■ Problem ■
All records are to be printed exactly as they appear.

■ Provided information ■
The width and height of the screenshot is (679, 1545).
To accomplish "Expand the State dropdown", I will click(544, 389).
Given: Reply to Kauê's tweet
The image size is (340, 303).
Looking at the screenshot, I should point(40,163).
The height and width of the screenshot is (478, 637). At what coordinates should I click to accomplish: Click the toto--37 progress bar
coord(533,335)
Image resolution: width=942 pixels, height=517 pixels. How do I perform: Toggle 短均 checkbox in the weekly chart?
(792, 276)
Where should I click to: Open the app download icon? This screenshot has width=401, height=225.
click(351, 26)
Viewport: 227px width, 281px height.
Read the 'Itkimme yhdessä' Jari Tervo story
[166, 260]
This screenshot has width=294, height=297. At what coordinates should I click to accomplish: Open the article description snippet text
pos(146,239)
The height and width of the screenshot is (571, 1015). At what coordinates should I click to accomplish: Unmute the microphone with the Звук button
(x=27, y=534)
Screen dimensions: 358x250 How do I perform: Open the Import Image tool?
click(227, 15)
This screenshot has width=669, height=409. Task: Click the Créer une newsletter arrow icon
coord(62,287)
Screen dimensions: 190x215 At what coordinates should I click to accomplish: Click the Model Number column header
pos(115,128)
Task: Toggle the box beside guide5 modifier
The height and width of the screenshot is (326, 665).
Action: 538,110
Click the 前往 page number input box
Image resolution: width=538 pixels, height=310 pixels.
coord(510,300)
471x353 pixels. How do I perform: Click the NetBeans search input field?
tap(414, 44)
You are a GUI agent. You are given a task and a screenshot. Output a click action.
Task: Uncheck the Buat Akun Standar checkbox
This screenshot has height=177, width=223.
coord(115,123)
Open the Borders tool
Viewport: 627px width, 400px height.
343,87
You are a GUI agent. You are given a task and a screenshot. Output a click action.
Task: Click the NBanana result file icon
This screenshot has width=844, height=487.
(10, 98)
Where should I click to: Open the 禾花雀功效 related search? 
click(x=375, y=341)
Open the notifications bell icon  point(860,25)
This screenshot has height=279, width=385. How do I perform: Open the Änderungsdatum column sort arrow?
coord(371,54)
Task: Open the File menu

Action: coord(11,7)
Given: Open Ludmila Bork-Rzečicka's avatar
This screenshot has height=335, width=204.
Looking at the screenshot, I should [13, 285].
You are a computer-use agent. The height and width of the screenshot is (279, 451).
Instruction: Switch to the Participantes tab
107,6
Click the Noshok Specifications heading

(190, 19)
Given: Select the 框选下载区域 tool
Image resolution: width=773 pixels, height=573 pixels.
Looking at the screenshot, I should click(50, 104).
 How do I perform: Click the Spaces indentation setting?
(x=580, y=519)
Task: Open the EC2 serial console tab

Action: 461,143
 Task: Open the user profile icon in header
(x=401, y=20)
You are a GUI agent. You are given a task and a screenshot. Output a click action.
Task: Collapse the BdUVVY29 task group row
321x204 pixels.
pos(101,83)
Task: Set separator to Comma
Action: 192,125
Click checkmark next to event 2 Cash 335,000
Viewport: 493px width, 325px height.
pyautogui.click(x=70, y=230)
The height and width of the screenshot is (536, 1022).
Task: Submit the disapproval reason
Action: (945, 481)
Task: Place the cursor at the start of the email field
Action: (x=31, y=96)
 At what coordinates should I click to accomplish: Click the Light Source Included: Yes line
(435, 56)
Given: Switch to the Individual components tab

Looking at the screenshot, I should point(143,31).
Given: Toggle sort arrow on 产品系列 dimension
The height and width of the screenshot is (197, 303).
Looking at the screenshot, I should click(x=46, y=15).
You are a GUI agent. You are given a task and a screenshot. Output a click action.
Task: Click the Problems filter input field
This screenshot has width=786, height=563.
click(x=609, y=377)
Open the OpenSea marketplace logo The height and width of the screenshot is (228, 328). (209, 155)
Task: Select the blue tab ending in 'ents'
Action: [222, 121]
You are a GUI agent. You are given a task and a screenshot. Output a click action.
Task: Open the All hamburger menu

■ Solution to this exercise ■
The width and height of the screenshot is (679, 1545).
To accomplish "Expand the State dropdown", I will click(544, 389).
Given: Reply to Kauê's tweet
The image size is (340, 303).
Looking at the screenshot, I should point(40,163).
The height and width of the screenshot is (478, 637). At what coordinates should I click to accomplish: Click the toto--37 progress bar
coord(533,335)
Image resolution: width=942 pixels, height=517 pixels. How do I perform: Toggle 短均 checkbox in the weekly chart?
(792, 276)
Where should I click to: Open the app download icon? This screenshot has width=401, height=225.
click(351, 26)
Viewport: 227px width, 281px height.
Read the 'Itkimme yhdessä' Jari Tervo story
[166, 260]
This screenshot has width=294, height=297. At what coordinates should I click to accomplish: Open the article description snippet text
pos(146,239)
The height and width of the screenshot is (571, 1015). At what coordinates should I click to accomplish: Unmute the microphone with the Звук button
(x=27, y=534)
Screen dimensions: 358x250 How do I perform: Open the Import Image tool?
click(227, 15)
This screenshot has width=669, height=409. Task: Click the Créer une newsletter arrow icon
coord(62,287)
Screen dimensions: 190x215 At what coordinates should I click to accomplish: Click the Model Number column header
pos(115,128)
Task: Toggle the box beside guide5 modifier
The height and width of the screenshot is (326, 665).
Action: 538,110
Click the 前往 page number input box
Image resolution: width=538 pixels, height=310 pixels.
coord(510,300)
471x353 pixels. How do I perform: Click the NetBeans search input field?
tap(414, 44)
You are a GUI agent. You are given a task and a screenshot. Output a click action.
Task: Uncheck the Buat Akun Standar checkbox
This screenshot has height=177, width=223.
coord(115,123)
Open the Borders tool
Viewport: 627px width, 400px height.
343,87
You are a GUI agent. You are given a task and a screenshot. Output a click action.
Task: Click the NBanana result file icon
This screenshot has width=844, height=487.
(10, 98)
Where should I click to: Open the 禾花雀功效 related search? 
click(x=375, y=341)
Open the notifications bell icon  point(860,25)
This screenshot has height=279, width=385. How do I perform: Open the Änderungsdatum column sort arrow?
coord(371,54)
Task: Open the File menu

Action: coord(11,7)
Given: Open Ludmila Bork-Rzečicka's avatar
This screenshot has height=335, width=204.
Looking at the screenshot, I should [13, 285].
You are a computer-use agent. The height and width of the screenshot is (279, 451).
Instruction: Switch to the Participantes tab
107,6
Click the Noshok Specifications heading

(190, 19)
Given: Select the 框选下载区域 tool
Image resolution: width=773 pixels, height=573 pixels.
Looking at the screenshot, I should click(50, 104).
 How do I perform: Click the Spaces indentation setting?
(x=580, y=519)
Task: Open the EC2 serial console tab

Action: 461,143
 Task: Open the user profile icon in header
(x=401, y=20)
You are a GUI agent. You are given a task and a screenshot. Output a click action.
Task: Collapse the BdUVVY29 task group row
321x204 pixels.
pos(101,83)
Task: Set separator to Comma
Action: 192,125
Click checkmark next to event 2 Cash 335,000
Viewport: 493px width, 325px height.
pyautogui.click(x=70, y=230)
The height and width of the screenshot is (536, 1022).
Task: Submit the disapproval reason
Action: (945, 481)
Task: Place the cursor at the start of the email field
Action: (x=31, y=96)
 At what coordinates should I click to accomplish: Click the Light Source Included: Yes line
(435, 56)
Given: Switch to the Individual components tab

Looking at the screenshot, I should point(143,31).
Given: Toggle sort arrow on 产品系列 dimension
The height and width of the screenshot is (197, 303).
Looking at the screenshot, I should click(x=46, y=15).
You are a GUI agent. You are given a task and a screenshot. Output a click action.
Task: Click the Problems filter input field
This screenshot has width=786, height=563.
click(x=609, y=377)
Open the OpenSea marketplace logo The height and width of the screenshot is (228, 328). (209, 155)
Task: Select the blue tab ending in 'ents'
Action: [222, 121]
You are a GUI agent. You are given a task and a screenshot. Output a click action.
Task: Open the All hamburger menu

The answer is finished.